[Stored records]
== Segment start ==

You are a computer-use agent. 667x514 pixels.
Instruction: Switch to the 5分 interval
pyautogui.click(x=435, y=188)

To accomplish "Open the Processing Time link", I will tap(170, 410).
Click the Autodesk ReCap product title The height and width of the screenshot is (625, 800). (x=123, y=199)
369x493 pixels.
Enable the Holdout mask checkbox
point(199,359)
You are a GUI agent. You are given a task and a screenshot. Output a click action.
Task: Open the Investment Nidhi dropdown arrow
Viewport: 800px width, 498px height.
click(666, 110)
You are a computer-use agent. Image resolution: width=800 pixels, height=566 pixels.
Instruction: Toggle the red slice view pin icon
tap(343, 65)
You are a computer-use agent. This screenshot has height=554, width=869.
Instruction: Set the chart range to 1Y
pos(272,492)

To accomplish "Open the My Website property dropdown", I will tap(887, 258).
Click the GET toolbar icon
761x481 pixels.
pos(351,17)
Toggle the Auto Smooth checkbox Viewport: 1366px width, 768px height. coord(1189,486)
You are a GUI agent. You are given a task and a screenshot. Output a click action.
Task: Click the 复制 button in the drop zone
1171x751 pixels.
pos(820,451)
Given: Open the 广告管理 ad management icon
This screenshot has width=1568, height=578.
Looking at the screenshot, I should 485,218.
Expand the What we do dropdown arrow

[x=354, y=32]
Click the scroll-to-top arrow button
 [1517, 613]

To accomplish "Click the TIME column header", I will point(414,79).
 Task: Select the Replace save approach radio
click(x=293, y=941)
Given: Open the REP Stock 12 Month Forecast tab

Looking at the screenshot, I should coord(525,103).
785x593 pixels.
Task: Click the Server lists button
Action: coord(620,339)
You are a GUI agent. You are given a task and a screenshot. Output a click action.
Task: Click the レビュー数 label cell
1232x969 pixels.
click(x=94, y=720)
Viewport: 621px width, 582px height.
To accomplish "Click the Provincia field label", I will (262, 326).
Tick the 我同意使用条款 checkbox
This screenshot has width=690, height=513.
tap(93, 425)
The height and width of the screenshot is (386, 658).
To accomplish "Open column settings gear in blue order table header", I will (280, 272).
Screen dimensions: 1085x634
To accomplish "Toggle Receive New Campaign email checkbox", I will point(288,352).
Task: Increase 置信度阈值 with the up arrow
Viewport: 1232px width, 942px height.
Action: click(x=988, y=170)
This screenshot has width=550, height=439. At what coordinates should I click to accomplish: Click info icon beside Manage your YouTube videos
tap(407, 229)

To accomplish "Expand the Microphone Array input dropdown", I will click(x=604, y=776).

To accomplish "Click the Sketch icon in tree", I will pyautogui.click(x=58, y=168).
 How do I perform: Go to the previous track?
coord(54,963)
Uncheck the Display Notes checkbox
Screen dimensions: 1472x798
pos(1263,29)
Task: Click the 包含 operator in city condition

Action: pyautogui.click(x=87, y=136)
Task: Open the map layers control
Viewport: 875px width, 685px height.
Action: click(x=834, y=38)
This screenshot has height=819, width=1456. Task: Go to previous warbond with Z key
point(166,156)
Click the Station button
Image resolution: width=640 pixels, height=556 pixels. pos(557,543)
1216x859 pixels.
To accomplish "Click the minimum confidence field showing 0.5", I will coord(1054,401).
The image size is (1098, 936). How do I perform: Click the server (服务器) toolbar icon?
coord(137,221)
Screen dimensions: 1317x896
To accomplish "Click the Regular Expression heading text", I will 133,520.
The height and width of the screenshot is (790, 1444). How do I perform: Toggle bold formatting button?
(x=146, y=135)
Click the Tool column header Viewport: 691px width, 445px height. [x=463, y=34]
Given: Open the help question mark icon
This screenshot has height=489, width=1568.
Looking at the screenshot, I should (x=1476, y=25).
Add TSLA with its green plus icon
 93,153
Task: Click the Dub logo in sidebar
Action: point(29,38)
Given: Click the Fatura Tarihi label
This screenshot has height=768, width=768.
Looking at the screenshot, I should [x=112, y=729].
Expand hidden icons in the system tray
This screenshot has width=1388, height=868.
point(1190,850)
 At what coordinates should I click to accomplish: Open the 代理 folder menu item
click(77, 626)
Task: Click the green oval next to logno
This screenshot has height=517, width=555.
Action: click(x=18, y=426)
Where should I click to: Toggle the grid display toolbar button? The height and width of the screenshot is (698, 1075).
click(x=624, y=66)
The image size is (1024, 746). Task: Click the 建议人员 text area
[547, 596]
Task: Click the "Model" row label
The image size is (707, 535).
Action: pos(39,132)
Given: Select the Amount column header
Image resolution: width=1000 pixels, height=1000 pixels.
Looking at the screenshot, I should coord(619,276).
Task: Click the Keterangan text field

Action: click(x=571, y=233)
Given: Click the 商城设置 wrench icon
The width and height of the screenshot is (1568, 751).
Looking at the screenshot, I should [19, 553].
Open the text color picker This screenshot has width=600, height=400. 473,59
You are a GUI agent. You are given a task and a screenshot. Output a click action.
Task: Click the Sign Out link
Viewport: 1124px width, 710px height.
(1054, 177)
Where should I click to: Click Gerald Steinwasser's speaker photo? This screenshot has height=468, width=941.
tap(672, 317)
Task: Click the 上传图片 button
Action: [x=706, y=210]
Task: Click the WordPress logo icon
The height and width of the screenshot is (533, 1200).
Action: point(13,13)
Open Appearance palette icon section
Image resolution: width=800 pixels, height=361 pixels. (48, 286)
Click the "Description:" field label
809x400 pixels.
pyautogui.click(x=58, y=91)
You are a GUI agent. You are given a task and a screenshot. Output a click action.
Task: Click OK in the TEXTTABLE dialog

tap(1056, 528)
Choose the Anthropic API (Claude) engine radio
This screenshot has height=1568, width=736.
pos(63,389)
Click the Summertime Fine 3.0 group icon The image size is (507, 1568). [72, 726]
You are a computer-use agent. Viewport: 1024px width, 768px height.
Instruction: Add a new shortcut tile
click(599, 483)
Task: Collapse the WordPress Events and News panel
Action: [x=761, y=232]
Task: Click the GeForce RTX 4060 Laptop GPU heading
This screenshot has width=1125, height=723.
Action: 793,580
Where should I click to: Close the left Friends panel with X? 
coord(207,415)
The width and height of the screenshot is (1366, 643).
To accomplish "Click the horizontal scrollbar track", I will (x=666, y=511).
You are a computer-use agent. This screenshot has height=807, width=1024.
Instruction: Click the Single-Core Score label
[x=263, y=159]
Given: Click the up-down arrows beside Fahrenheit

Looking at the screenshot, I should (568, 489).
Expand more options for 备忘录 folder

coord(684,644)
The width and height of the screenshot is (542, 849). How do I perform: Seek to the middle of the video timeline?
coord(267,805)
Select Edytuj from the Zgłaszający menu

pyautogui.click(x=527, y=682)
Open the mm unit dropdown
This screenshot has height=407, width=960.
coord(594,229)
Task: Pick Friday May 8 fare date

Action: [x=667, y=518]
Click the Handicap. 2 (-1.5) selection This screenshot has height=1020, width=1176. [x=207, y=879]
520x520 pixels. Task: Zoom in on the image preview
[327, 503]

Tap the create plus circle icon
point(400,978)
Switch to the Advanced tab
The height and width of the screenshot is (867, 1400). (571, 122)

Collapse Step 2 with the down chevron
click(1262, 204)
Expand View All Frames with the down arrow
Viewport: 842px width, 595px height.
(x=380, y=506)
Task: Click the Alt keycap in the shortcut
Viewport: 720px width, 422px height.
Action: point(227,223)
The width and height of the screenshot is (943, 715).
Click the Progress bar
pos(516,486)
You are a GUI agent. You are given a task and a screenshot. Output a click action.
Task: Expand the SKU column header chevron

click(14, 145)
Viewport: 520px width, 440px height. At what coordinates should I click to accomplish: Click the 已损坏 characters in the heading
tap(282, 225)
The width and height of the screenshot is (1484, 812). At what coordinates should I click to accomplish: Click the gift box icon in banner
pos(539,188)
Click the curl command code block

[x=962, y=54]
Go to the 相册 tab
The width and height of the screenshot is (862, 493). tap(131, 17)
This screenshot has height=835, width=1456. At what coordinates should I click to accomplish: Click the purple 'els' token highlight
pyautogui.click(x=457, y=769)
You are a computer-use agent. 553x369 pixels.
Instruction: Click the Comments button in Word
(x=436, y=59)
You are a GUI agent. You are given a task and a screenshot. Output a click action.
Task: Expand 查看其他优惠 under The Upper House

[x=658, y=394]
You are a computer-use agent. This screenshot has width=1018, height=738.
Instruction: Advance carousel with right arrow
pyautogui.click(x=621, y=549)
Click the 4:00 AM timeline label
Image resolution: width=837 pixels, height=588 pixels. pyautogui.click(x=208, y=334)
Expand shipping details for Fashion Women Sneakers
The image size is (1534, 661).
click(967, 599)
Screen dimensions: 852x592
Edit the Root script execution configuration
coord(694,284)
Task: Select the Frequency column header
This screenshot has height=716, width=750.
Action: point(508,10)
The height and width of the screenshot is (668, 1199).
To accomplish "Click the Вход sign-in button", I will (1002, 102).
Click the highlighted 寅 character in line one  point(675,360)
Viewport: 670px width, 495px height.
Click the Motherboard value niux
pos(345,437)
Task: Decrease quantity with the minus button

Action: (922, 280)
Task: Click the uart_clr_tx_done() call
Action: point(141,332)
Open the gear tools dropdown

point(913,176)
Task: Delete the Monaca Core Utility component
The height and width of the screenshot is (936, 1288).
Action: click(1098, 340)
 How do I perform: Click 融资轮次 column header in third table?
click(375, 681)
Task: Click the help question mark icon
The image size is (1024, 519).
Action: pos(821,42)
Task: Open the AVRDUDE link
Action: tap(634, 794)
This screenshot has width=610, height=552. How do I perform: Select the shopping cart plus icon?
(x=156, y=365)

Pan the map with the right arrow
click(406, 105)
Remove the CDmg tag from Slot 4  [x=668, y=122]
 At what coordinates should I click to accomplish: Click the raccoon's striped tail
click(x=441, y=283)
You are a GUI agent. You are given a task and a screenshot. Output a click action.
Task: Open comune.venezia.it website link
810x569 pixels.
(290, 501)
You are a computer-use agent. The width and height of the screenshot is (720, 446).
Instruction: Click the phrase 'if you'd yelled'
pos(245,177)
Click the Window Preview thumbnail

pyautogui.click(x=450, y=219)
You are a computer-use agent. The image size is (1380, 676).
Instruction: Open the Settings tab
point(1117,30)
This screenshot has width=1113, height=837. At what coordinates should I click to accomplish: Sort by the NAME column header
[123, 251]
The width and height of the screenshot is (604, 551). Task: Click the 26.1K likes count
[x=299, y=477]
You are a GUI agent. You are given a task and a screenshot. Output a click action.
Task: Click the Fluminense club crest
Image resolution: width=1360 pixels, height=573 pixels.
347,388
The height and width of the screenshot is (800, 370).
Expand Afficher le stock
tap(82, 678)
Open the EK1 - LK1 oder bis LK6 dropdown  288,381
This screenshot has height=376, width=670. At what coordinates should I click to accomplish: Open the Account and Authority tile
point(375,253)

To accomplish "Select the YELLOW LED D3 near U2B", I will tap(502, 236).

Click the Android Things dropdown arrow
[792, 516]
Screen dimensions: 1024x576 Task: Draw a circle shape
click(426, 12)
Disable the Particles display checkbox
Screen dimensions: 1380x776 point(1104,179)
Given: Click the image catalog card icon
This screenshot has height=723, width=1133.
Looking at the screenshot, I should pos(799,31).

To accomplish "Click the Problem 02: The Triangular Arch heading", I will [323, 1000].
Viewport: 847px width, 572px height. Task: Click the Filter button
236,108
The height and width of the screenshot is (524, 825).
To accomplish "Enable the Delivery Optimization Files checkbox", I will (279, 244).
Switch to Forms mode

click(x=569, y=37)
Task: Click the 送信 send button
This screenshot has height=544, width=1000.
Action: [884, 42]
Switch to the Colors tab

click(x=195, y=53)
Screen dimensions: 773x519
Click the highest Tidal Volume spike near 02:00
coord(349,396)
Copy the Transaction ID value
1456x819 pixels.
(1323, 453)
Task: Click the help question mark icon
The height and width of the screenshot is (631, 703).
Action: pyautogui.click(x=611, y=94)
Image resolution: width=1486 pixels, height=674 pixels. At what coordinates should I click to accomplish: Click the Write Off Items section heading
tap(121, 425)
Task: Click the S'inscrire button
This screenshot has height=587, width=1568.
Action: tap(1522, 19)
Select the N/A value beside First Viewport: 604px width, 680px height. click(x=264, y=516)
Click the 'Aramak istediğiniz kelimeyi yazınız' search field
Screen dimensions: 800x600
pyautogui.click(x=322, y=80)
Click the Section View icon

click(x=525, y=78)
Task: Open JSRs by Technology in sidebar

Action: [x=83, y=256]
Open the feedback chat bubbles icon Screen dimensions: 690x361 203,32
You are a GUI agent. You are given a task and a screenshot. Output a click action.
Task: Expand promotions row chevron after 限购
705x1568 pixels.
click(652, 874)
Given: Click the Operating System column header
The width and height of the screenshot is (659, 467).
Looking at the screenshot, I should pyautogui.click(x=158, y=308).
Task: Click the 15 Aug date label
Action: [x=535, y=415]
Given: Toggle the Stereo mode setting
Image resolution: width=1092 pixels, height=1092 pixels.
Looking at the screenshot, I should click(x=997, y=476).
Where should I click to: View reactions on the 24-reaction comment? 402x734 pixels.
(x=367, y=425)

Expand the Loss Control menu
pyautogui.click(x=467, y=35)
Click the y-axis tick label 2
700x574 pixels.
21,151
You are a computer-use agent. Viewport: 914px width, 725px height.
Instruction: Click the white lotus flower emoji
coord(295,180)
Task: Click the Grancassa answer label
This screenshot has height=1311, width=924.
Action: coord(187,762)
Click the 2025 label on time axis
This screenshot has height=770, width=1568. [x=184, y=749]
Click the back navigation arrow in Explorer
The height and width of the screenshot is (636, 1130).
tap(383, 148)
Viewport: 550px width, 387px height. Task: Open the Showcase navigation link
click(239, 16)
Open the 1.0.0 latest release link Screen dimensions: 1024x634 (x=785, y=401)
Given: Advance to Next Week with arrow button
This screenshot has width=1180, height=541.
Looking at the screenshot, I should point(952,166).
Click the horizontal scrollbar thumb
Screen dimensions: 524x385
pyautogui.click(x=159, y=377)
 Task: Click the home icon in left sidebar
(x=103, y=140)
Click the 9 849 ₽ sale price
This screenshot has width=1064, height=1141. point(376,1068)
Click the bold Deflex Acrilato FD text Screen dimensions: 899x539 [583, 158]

== Segment end ==

## EXERCISE GOAL
Please transcribe exactly the lines above from the line that has "Viewport: 670px width, 495px height." up to and including the line that has "You are a computer-use agent. The width"; no other line belongs in the answer.

## WORKED SOLUTION
Viewport: 670px width, 495px height.
Click the Motherboard value niux
pos(345,437)
Task: Decrease quantity with the minus button

Action: (922, 280)
Task: Click the uart_clr_tx_done() call
Action: point(141,332)
Open the gear tools dropdown

point(913,176)
Task: Delete the Monaca Core Utility component
The height and width of the screenshot is (936, 1288).
Action: click(1098, 340)
 How do I perform: Click 融资轮次 column header in third table?
click(375, 681)
Task: Click the help question mark icon
The image size is (1024, 519).
Action: pos(821,42)
Task: Open the AVRDUDE link
Action: tap(634, 794)
This screenshot has width=610, height=552. How do I perform: Select the shopping cart plus icon?
(x=156, y=365)

Pan the map with the right arrow
click(406, 105)
Remove the CDmg tag from Slot 4  [x=668, y=122]
 At what coordinates should I click to accomplish: Click the raccoon's striped tail
click(x=441, y=283)
You are a GUI agent. You are given a task and a screenshot. Output a click action.
Task: Open comune.venezia.it website link
810x569 pixels.
(290, 501)
You are a computer-use agent. The width and height of the screenshot is (720, 446).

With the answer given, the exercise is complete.